Assignment =
Every line of the entries with the word "computer" in it should be shown.
::: Provided data :::
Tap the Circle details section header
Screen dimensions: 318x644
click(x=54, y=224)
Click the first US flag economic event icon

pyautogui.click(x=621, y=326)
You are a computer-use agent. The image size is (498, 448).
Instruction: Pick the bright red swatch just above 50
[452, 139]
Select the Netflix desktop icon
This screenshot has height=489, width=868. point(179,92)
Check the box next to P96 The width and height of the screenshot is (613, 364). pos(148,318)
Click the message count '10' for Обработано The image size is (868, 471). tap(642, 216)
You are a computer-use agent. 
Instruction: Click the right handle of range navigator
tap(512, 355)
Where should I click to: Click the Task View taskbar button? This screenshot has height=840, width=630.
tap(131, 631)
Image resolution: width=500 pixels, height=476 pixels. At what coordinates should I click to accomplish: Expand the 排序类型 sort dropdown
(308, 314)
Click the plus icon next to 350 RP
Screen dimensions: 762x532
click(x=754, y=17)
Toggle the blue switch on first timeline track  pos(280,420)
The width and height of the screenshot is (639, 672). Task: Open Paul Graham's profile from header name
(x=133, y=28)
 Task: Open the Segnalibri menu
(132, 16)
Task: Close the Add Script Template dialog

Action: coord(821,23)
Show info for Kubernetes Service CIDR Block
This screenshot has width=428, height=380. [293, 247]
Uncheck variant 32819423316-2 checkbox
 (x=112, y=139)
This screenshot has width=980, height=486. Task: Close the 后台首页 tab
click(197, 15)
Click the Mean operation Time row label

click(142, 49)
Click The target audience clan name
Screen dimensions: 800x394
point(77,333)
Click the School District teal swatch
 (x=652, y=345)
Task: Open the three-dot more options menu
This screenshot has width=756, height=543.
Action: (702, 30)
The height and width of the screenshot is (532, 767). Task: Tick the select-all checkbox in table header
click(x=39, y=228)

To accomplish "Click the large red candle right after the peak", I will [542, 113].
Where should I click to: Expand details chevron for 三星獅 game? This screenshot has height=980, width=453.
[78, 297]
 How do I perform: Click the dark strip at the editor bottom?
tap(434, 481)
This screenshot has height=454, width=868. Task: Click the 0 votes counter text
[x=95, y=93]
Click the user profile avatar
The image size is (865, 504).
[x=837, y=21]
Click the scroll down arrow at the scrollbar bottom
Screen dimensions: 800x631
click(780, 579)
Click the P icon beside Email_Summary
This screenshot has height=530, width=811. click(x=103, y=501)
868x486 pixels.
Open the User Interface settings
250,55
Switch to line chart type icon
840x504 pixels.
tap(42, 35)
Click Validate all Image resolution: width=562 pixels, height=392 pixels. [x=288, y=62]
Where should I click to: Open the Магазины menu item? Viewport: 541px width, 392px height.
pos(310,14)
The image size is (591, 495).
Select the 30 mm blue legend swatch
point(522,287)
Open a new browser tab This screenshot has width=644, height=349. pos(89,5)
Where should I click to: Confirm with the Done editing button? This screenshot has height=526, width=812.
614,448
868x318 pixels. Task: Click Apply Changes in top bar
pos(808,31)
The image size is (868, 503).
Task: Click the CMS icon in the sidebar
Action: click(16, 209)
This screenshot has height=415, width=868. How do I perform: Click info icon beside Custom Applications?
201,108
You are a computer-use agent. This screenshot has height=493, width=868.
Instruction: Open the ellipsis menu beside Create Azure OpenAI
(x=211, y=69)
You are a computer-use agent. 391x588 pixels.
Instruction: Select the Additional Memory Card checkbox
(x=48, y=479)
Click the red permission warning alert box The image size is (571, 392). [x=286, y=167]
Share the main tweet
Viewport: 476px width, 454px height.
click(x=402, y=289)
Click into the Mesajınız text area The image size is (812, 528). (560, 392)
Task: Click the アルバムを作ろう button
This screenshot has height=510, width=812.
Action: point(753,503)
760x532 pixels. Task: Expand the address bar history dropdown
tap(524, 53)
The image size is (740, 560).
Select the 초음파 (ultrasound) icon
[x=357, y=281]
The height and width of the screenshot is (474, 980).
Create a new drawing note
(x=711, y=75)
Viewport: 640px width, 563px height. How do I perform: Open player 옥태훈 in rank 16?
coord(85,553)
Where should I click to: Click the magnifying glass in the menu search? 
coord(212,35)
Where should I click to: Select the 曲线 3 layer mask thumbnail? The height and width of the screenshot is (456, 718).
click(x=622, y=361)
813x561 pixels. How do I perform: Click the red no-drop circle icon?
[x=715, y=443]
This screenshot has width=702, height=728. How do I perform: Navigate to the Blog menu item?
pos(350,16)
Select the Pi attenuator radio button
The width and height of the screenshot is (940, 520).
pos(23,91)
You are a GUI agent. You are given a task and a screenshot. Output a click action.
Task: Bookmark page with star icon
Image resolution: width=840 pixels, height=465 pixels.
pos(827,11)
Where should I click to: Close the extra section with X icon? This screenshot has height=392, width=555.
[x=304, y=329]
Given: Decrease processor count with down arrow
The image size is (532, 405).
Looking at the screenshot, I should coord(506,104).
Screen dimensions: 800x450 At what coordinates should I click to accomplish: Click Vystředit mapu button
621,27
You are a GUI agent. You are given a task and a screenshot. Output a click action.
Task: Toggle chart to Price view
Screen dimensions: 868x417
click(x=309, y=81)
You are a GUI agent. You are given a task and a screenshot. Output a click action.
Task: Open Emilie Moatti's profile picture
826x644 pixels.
:::
Written solution =
You are a computer-use agent. The image size is (498, 448).
You are a computer-use agent. 
You are a computer-use agent. This screenshot has height=493, width=868.
You are a computer-use agent. 391x588 pixels.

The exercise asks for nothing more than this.